» Data under study:
● ● ●
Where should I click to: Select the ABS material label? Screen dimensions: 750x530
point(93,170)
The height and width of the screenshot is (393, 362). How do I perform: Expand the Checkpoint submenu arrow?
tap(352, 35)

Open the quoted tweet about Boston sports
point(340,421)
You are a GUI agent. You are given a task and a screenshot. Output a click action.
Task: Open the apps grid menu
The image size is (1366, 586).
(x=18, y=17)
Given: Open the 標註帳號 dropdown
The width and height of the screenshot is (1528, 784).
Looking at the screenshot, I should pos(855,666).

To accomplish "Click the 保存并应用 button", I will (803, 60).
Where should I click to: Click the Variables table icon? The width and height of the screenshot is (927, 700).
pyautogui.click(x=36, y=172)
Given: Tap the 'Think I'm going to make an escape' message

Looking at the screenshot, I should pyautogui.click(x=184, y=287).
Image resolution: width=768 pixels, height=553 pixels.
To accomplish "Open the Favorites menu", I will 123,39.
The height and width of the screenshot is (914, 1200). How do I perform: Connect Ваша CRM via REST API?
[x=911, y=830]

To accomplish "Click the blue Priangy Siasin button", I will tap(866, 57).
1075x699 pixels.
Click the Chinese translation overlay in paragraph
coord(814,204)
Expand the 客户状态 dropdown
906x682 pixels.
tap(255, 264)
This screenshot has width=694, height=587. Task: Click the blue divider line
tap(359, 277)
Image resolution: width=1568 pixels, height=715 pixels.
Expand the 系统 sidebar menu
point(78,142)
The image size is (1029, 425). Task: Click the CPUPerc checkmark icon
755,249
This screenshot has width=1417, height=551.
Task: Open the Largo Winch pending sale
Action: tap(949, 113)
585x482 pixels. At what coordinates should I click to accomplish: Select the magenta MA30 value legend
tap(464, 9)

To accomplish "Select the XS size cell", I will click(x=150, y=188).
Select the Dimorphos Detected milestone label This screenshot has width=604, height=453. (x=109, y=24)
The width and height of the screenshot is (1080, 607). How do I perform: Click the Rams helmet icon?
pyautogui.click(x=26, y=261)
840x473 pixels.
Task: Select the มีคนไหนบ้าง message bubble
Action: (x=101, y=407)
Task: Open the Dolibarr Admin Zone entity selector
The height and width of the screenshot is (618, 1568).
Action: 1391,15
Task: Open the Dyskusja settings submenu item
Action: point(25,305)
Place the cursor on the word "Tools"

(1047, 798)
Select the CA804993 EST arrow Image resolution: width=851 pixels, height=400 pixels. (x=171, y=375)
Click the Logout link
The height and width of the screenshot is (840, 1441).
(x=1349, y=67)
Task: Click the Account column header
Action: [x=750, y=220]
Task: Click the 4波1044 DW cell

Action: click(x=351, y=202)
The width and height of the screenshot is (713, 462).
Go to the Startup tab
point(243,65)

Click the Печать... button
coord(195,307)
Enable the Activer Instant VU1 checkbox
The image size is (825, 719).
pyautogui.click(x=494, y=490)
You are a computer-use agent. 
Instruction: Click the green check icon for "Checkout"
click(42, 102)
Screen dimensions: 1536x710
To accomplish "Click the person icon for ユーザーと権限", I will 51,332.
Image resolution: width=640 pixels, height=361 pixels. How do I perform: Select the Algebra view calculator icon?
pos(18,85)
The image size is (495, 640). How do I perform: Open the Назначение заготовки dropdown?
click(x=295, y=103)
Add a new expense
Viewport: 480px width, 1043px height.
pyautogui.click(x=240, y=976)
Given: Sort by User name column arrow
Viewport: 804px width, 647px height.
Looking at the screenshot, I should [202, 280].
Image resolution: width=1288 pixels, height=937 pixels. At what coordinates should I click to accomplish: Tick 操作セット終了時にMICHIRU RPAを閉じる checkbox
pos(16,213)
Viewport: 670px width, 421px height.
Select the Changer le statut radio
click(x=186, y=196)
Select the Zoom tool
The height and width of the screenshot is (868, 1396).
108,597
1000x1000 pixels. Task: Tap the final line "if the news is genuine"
● ● ●
The answer must be the full listing, returned exactly as given.

» Your response:
Where should I click to: Select the ABS material label? Screen dimensions: 750x530
point(93,170)
The height and width of the screenshot is (393, 362). How do I perform: Expand the Checkpoint submenu arrow?
tap(352, 35)

Open the quoted tweet about Boston sports
point(340,421)
You are a GUI agent. You are given a task and a screenshot. Output a click action.
Task: Open the apps grid menu
The image size is (1366, 586).
(x=18, y=17)
Given: Open the 標註帳號 dropdown
The width and height of the screenshot is (1528, 784).
Looking at the screenshot, I should pos(855,666).

To accomplish "Click the 保存并应用 button", I will (803, 60).
Where should I click to: Click the Variables table icon? The width and height of the screenshot is (927, 700).
pyautogui.click(x=36, y=172)
Given: Tap the 'Think I'm going to make an escape' message

Looking at the screenshot, I should pyautogui.click(x=184, y=287).
Image resolution: width=768 pixels, height=553 pixels.
To accomplish "Open the Favorites menu", I will 123,39.
The height and width of the screenshot is (914, 1200). How do I perform: Connect Ваша CRM via REST API?
[x=911, y=830]

To accomplish "Click the blue Priangy Siasin button", I will tap(866, 57).
1075x699 pixels.
Click the Chinese translation overlay in paragraph
coord(814,204)
Expand the 客户状态 dropdown
906x682 pixels.
tap(255, 264)
This screenshot has width=694, height=587. Task: Click the blue divider line
tap(359, 277)
Image resolution: width=1568 pixels, height=715 pixels.
Expand the 系统 sidebar menu
point(78,142)
The image size is (1029, 425). Task: Click the CPUPerc checkmark icon
755,249
This screenshot has width=1417, height=551.
Task: Open the Largo Winch pending sale
Action: tap(949, 113)
585x482 pixels. At what coordinates should I click to accomplish: Select the magenta MA30 value legend
tap(464, 9)

To accomplish "Select the XS size cell", I will click(x=150, y=188).
Select the Dimorphos Detected milestone label This screenshot has width=604, height=453. (x=109, y=24)
The width and height of the screenshot is (1080, 607). How do I perform: Click the Rams helmet icon?
pyautogui.click(x=26, y=261)
840x473 pixels.
Task: Select the มีคนไหนบ้าง message bubble
Action: (x=101, y=407)
Task: Open the Dolibarr Admin Zone entity selector
The height and width of the screenshot is (618, 1568).
Action: 1391,15
Task: Open the Dyskusja settings submenu item
Action: point(25,305)
Place the cursor on the word "Tools"

(1047, 798)
Select the CA804993 EST arrow Image resolution: width=851 pixels, height=400 pixels. (x=171, y=375)
Click the Logout link
The height and width of the screenshot is (840, 1441).
(x=1349, y=67)
Task: Click the Account column header
Action: [x=750, y=220]
Task: Click the 4波1044 DW cell

Action: click(x=351, y=202)
The width and height of the screenshot is (713, 462).
Go to the Startup tab
point(243,65)

Click the Печать... button
coord(195,307)
Enable the Activer Instant VU1 checkbox
The image size is (825, 719).
pyautogui.click(x=494, y=490)
You are a computer-use agent. 
Instruction: Click the green check icon for "Checkout"
click(42, 102)
Screen dimensions: 1536x710
To accomplish "Click the person icon for ユーザーと権限", I will 51,332.
Image resolution: width=640 pixels, height=361 pixels. How do I perform: Select the Algebra view calculator icon?
pos(18,85)
The image size is (495, 640). How do I perform: Open the Назначение заготовки dropdown?
click(x=295, y=103)
Add a new expense
Viewport: 480px width, 1043px height.
pyautogui.click(x=240, y=976)
Given: Sort by User name column arrow
Viewport: 804px width, 647px height.
Looking at the screenshot, I should [202, 280].
Image resolution: width=1288 pixels, height=937 pixels. At what coordinates should I click to accomplish: Tick 操作セット終了時にMICHIRU RPAを閉じる checkbox
pos(16,213)
Viewport: 670px width, 421px height.
Select the Changer le statut radio
click(x=186, y=196)
Select the Zoom tool
The height and width of the screenshot is (868, 1396).
108,597
1000x1000 pixels. Task: Tap the final line "if the news is genuine"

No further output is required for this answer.